** Start Records to process **

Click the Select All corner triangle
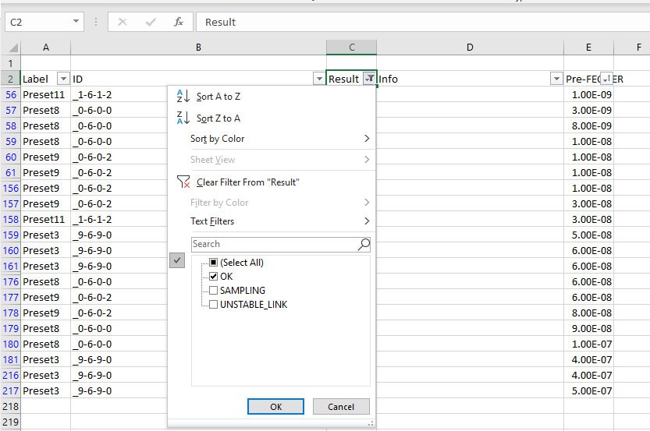The image size is (650, 431). (13, 48)
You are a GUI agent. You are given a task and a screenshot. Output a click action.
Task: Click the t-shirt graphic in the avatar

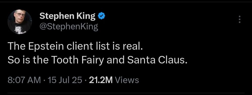click(x=19, y=30)
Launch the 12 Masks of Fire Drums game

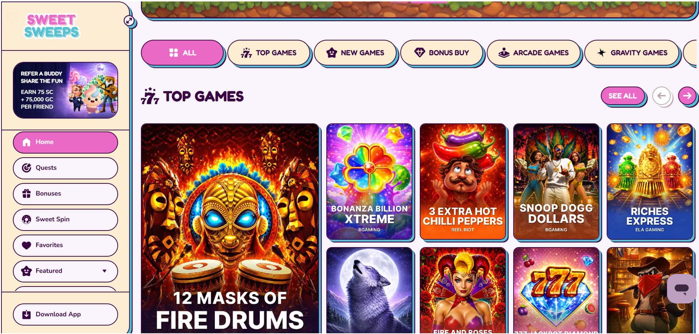coord(230,228)
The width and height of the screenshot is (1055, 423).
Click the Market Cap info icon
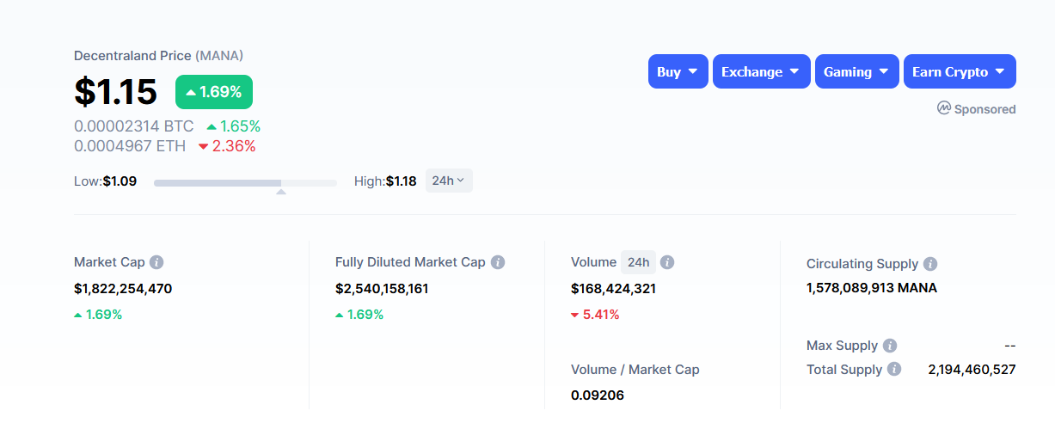click(156, 262)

** End Records to process **

▶ [Task to carry out]: Rewrite the lines of all the items above, replacing "screenshot" with "screen capture" and keeping everything else the same. Leave the pictures out.

▶ [Result for this task]:
Click the Select All corner triangle
The image size is (650, 431). (13, 48)
You are a GUI agent. You are given a task and a screen capture. Output a click action.
Task: Click the t-shirt graphic in the avatar

click(x=19, y=30)
Launch the 12 Masks of Fire Drums game

coord(230,228)
The width and height of the screen capture is (1055, 423).
Click the Market Cap info icon
click(156, 262)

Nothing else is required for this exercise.